## Task data
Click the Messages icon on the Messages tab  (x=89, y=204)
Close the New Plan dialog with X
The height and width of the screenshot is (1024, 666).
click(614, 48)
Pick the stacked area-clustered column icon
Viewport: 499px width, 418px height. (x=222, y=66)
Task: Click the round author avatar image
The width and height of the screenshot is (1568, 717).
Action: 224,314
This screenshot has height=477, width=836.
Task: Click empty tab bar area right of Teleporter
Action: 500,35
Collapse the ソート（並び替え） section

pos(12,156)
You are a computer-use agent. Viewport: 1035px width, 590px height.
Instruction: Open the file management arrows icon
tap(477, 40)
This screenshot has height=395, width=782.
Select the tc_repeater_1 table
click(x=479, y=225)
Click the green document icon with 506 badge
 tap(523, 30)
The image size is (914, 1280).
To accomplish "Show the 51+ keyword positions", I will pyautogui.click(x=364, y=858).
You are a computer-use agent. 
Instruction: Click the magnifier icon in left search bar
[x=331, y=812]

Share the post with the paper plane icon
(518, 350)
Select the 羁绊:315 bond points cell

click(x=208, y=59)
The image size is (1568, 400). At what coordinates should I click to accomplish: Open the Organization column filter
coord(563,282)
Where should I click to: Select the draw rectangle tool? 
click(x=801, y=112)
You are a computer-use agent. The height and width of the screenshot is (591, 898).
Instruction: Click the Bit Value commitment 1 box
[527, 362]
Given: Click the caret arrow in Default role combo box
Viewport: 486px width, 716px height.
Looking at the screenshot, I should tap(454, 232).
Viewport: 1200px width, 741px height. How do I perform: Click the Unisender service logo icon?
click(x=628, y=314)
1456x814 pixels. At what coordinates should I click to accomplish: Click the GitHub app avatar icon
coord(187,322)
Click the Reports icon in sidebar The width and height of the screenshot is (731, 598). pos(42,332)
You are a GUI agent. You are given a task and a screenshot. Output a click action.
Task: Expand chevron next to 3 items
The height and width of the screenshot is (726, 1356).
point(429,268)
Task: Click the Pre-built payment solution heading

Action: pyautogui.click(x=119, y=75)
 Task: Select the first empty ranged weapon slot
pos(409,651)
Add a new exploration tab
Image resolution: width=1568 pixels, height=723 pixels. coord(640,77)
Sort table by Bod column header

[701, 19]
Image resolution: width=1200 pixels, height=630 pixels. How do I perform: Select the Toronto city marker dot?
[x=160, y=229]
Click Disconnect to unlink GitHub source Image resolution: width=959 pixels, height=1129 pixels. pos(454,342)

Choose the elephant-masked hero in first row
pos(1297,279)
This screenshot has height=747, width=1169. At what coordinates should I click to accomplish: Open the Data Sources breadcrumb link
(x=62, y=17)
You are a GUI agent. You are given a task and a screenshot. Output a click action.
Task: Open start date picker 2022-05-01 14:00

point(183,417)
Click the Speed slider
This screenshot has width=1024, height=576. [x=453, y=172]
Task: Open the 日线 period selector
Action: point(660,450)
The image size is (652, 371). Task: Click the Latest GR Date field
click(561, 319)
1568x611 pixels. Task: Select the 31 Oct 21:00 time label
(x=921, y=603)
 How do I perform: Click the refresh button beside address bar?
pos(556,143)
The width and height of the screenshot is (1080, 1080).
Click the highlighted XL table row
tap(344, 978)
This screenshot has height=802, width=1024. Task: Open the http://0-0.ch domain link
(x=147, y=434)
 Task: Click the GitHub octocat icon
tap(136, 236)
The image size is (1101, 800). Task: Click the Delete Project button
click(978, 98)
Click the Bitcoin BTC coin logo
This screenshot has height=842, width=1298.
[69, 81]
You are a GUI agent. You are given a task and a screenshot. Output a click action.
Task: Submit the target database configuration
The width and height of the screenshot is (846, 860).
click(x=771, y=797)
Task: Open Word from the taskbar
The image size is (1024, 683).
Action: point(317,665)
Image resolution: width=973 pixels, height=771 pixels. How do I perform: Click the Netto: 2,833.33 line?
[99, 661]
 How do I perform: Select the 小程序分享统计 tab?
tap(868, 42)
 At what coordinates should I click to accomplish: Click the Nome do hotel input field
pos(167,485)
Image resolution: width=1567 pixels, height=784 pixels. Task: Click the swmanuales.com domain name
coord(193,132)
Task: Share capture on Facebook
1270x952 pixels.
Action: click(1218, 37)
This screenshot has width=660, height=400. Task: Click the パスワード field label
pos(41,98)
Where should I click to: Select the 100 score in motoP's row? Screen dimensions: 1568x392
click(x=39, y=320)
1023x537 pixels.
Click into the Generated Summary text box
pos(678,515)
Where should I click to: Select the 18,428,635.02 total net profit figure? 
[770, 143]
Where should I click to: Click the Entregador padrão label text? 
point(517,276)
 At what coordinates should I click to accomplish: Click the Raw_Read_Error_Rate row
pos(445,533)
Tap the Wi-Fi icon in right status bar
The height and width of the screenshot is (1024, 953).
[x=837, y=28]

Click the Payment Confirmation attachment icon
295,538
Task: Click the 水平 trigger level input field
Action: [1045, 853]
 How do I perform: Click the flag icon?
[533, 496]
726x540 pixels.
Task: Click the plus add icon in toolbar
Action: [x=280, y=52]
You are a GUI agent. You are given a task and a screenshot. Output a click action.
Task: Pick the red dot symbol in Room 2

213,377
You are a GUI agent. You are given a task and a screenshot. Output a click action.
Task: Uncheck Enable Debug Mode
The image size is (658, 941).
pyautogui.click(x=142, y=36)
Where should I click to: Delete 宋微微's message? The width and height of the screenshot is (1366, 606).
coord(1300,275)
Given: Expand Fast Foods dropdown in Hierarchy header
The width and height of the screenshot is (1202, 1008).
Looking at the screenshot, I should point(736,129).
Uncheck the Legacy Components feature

## Task brief
A word-for-word copy of the lines above from the one with "Image resolution: width=1567" through the one with "Task: Uncheck Enable Debug Mode", inclusive, is the only output wanted.

## Reply
Image resolution: width=1567 pixels, height=784 pixels. Task: Click the swmanuales.com domain name
coord(193,132)
Task: Share capture on Facebook
1270x952 pixels.
Action: click(1218, 37)
This screenshot has width=660, height=400. Task: Click the パスワード field label
pos(41,98)
Where should I click to: Select the 100 score in motoP's row? Screen dimensions: 1568x392
click(x=39, y=320)
1023x537 pixels.
Click into the Generated Summary text box
pos(678,515)
Where should I click to: Select the 18,428,635.02 total net profit figure? 
[770, 143]
Where should I click to: Click the Entregador padrão label text? 
point(517,276)
 At what coordinates should I click to accomplish: Click the Raw_Read_Error_Rate row
pos(445,533)
Tap the Wi-Fi icon in right status bar
The height and width of the screenshot is (1024, 953).
[x=837, y=28]

Click the Payment Confirmation attachment icon
295,538
Task: Click the 水平 trigger level input field
Action: [1045, 853]
 How do I perform: Click the flag icon?
[533, 496]
726x540 pixels.
Task: Click the plus add icon in toolbar
Action: [x=280, y=52]
You are a GUI agent. You are given a task and a screenshot. Output a click action.
Task: Pick the red dot symbol in Room 2

213,377
You are a GUI agent. You are given a task and a screenshot. Output a click action.
Task: Uncheck Enable Debug Mode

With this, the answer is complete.